[Stored dataset items]

::::::::::

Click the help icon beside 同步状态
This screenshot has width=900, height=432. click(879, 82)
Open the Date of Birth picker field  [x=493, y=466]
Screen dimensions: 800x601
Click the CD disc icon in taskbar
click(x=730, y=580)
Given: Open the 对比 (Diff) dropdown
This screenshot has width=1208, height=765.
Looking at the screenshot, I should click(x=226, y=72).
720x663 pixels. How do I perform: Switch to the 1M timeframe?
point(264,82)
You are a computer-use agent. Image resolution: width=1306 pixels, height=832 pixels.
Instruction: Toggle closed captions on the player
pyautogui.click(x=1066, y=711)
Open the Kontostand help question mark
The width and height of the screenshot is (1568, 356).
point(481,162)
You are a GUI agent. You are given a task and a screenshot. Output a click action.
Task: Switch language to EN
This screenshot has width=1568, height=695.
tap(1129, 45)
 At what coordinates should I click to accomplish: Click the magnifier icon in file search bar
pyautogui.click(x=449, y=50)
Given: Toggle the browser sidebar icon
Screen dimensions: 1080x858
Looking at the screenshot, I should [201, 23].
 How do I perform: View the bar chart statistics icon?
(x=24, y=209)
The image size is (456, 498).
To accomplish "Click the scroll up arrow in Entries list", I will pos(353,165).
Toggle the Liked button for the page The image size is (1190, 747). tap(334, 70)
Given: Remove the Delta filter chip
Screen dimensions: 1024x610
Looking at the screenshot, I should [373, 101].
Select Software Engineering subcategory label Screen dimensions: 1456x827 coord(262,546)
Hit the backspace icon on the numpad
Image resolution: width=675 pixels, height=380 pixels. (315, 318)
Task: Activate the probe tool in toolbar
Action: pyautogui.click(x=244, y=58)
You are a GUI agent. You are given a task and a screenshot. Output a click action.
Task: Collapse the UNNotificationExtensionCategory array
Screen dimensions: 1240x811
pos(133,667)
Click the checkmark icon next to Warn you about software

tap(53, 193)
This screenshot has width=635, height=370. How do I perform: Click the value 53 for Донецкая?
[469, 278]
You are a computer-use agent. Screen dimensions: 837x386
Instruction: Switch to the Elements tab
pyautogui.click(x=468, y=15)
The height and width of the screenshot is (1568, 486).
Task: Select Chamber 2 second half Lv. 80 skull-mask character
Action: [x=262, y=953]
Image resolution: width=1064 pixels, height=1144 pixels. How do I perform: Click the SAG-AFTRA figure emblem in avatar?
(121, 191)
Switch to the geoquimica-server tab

::::::::::

In the records above, find each line that mentions the string "agent", then copy it.

You are a computer-use agent. Image resolution: width=1306 pixels, height=832 pixels.
You are a GUI agent. You are given a task and a screenshot. Output a click action.
You are a GUI agent. You are given a task and a screenshot. Output a click action.
You are a computer-use agent. Screen dimensions: 837x386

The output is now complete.